Supporters of a proposal to raise the minimum wage in San Diego made a last-ditch plea to Mayor Kevin Faulconer on Friday to back them and forestall a potential referendum effort.
The meeting between Rabbi Laurie Coskey of the Interfaith Center for Worker Justice, three women who work for low pay, and Faulconer took place a few days before the City Council is to consider the proposal for a second time.
An ordinance that would raise the minimum wage in San Diego incrementally to $11.50 an hour, and require employers to offer five annual days of paid sick leave, was approved 6-3 by the council last week. It requires a second vote, however, which is scheduled for Monday.
Faulconer intends to veto the measure if its passed by the council again, according to mayoral spokesman Craig Gustafson. However, the six “yes” votes means the council would likely override the veto.
The result could lead to a referendum by the business community, which would have to collect enough signatures to force the City Council to repeal the pay hike or place the issue before voters.
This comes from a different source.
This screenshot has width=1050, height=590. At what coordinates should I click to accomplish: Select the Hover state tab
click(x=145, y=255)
Business leaders have qualified two referendums in the past year.
Coskey said the mayor “was thoughtful” and listened to the women describe their circumstances.
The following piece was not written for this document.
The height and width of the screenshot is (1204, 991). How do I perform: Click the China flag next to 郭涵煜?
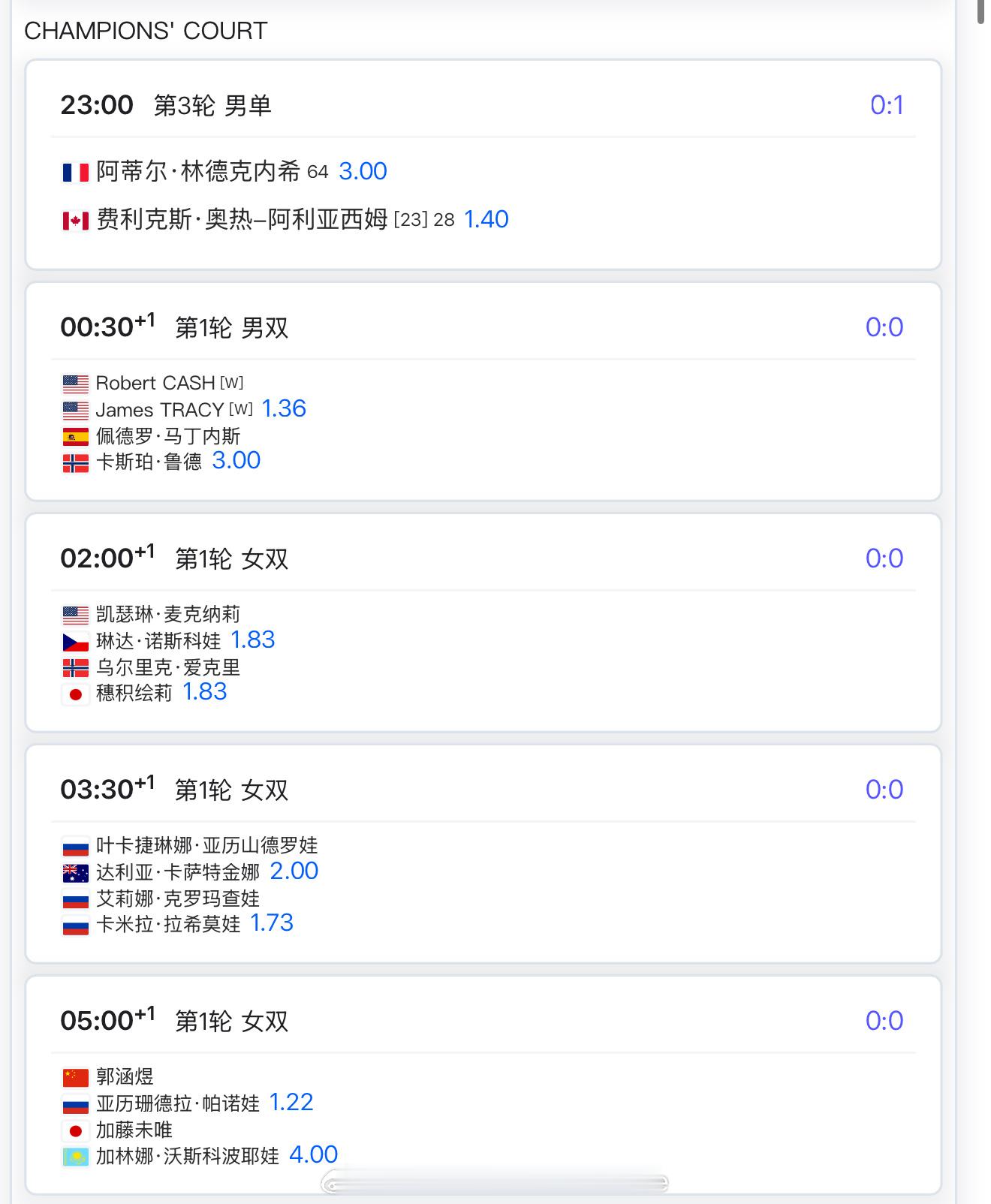pos(75,1078)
“And still he said he was unable to support the ordinance, that he would be unwilling to sign it, because his main emphasis and his priority is for the growth of businesses in San Diego and he believed he was doing what was in the best interest of business growth,” Coskey said. “Additionally, he did not want San Diego to have a separate wage structure than the surrounding cities.”
Gustafson said the mayor listened to “passionate people” on both sides of the issue Friday.
“The mayor remains committed to providing economic opportunity and jobs for all San Diegans, which is why he doesn’t support putting San Diego at a competitive disadvantage to neighboring cities,” Gustafson said. “He remains opposed to this ordinance.”
If the ordinance goes into effect, it would increase the hourly minimum wage to $9.75 on Jan. 1, $10.50 in January of 2016 and $11.50 in January of 2017. Beginning in January 2019, the pay scale will be indexed to inflation.
Council President Todd Gloria originally proposed to have residents vote on the minimum wage in November, but the council majority wanted to adopt the wage hike directly.
Business leaders say the owners of establishments like restaurants and shops have already reported adjusting their workers’ hours or raising prices in response to an increase in the state minimum wage, which rose $1 to $9 an hour on July 1.
Supporters of the sick leave requirement said it will keep employees from showing up for their jobs while ill and infecting the public and their co-workers.